By Peter J. Smith
SOUTH BEND, Indiana, October 28, 2010 (LifeSiteNews.com) – The South Bend Common Council has decided to vote down a proposed bill which could have forced employers, especially those of faith-based companies, to hire homosexuals.
The Council voted 6-3 to defeat Bill 30-10, which would have added sexual orientation and gender identity to the city’s employment non-discrimination code.
The city’s Human Rights Commission unanimously supported the measure, which was sponsored by homosexual activists under the banner of South Bend Equality.
Had Bill 30-10 passed, the Human Rights Commission would have been empowered to conduct investigations into allegations of anti-homosexual discrimination in the workplace.
Five Democrats joined with one Republican to vote down the measure, which exempted religious institutions but not employers of faith-based companies.
Only the bill’s three Democrat sponsors voted for the legislation.

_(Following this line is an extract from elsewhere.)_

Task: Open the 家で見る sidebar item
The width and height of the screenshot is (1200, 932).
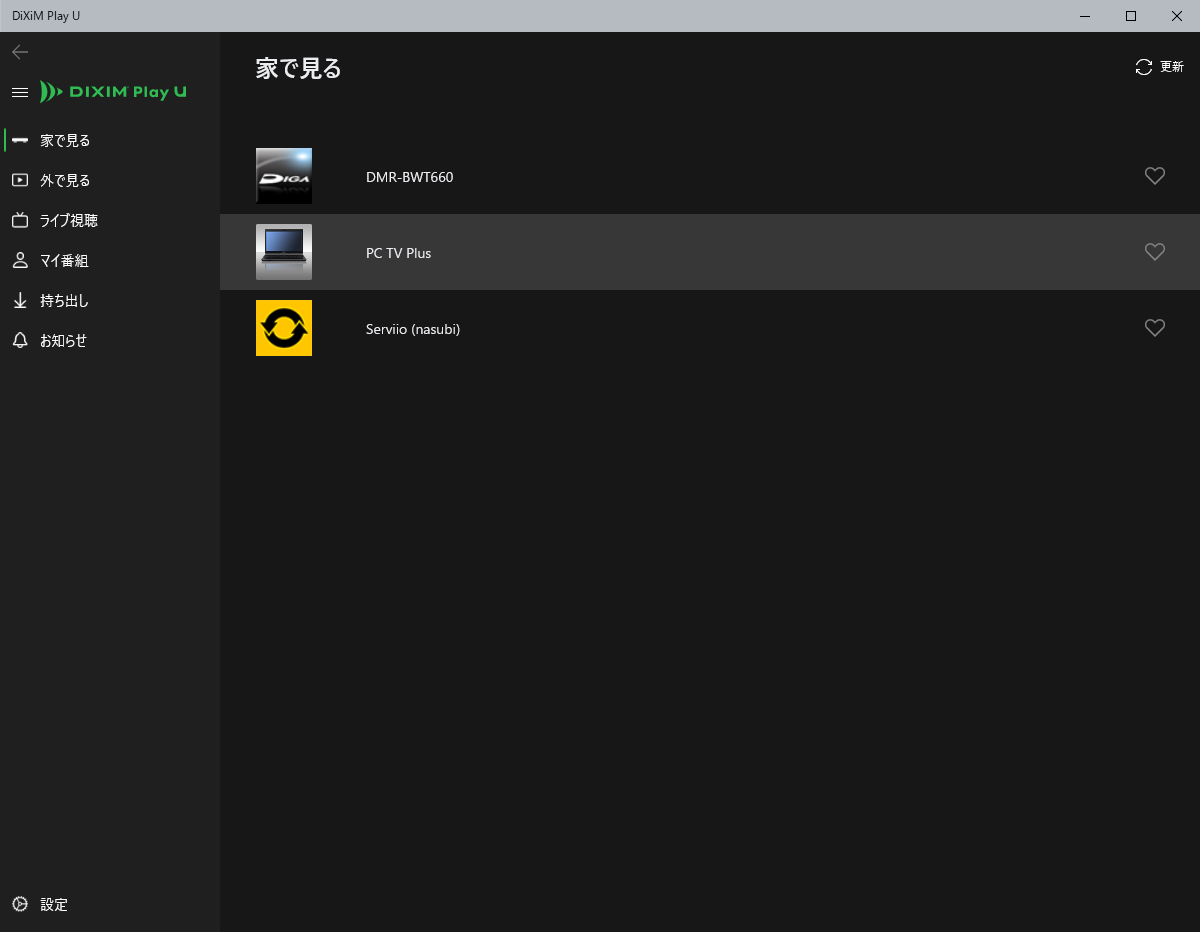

“I appreciate the fact that the council has continued to uphold traditional values and has continued joining us lovingly opposing special rights for homosexuals,” said Patrick Mangan, executive director for Citizens for Community Values (CCV) in Indiana.
Public comment was not allowed, since the Council already had a public hearing on the ordinance earlier this year.
A coalition of pro-family groups spoke out against the bill in July, arguing the law was vague and could undermine First Amendment constitutional rights, such as freedom of speech, religion, and assembly.
Also in July, the Common Council voted 5-4 to table Bill 30-10 after hours of heated debate before a standing-room-only crowd of about 200 people.
Homosexual activists, however, have pledged to bring the matter up again at a later time.